For most general-purpose maps, natural breaks is the default choice in GIS software because it respects the structure of the data. But if your audience needs to compare across multiple maps or time periods, equal interval keeps the class boundaries consistent.
When To Use a Graduated Symbol Map
Graduated symbol maps are best suited for count data: total population, number of hospitals, reported cases of a disease, units sold. These are raw totals tied to specific locations or areas. If you tried to show count data on a choropleth map (the kind that shades entire regions in different colors), the result would be misleading because large geographic areas would dominate the visual impression regardless of their actual values. A huge, sparsely populated state would look more significant than a tiny, densely packed one.
If your data is a rate or ratio, like people per square mile or percentage below the poverty line, a choropleth map is typically the better fit. The general rule: counts go on symbol maps, rates go on choropleth maps. If you want to show counts on a choropleth, you need to standardize the data first (convert it to a rate).
Graduated symbols also work well for three-dimensional symbols like prisms or spheres, where continuous proportional scaling makes size differences even harder to judge by eye.

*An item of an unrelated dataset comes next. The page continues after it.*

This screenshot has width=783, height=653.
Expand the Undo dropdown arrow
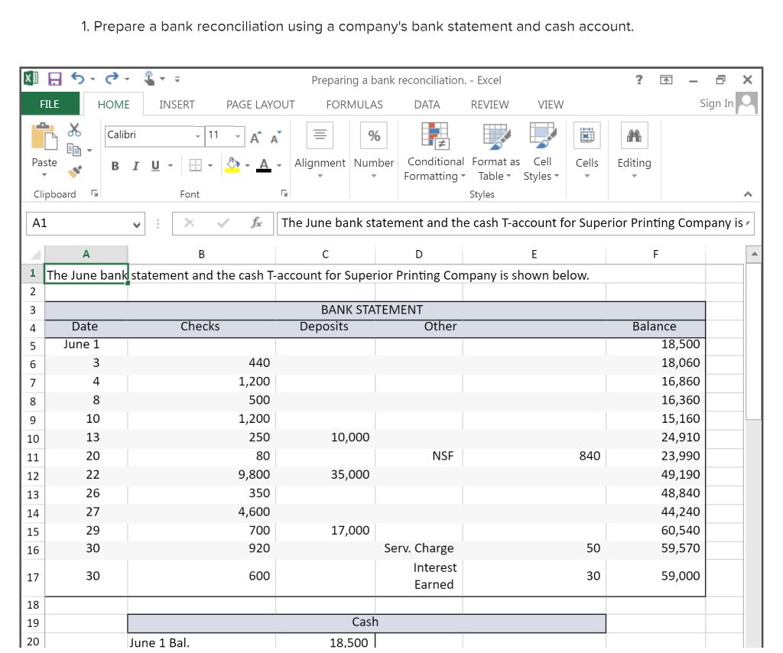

Why Readers Misperceive Circle Sizes
Human vision is not great at comparing areas. When people look at two circles and one has twice the area of the other, most viewers perceive the difference as smaller than it actually is. Research dating back to the 1950s by cartographers James Flannery and Robert Williams documented this systematically, finding that people consistently underestimate larger symbols relative to smaller ones.
Flannery developed a mathematical correction factor that slightly inflates larger symbols to compensate for this perceptual bias. Many GIS tools apply this correction automatically when creating proportional symbol maps. Graduated symbol maps largely avoid the problem altogether: because there are only a few distinct sizes and readers match them to a legend rather than estimating ratios, the perceptual error matters much less.
Dealing With Overlapping Symbols
When data points are close together, their symbols can pile up and obscure each other. This is one of the practical challenges of any symbol map, and it gets worse as symbol sizes increase. A few techniques help:
Transparency lets you see symbols stacked behind others. Setting symbols to 30–50% opacity means overlapping areas appear darker, which actually adds information by showing where data points cluster. Symbol ordering, where smaller symbols are drawn on top of larger ones, prevents big circles from hiding small ones entirely.
GIS software also offers displacement tools. ArcGIS Pro’s Disperse Markers tool, for instance, detects overlapping point symbols and nudges them apart based on a minimum spacing you set. This preserves readability at the cost of slight geographic imprecision. For dense datasets, you may need to reduce the number of classes or shrink the overall symbol size range to keep the map legible.
Designing a Clear Legend
The legend is what makes a graduated symbol map interpretable. Each class needs a symbol shown at its exact display size, paired with the value range it represents. Nesting the symbols (stacking them concentrically so the smallest sits inside the largest) saves space and makes size comparisons more intuitive than listing them separately.
Label each class with its full range, not just its midpoint. A reader seeing a medium circle should be able to check the legend and learn it represents “100,001 to 500,000” rather than just “300,000.” Round your class boundaries to clean numbers when possible. A break at 500,000 is easier to process than one at 487,312, and the slight loss of statistical precision rarely matters for the reader’s understanding.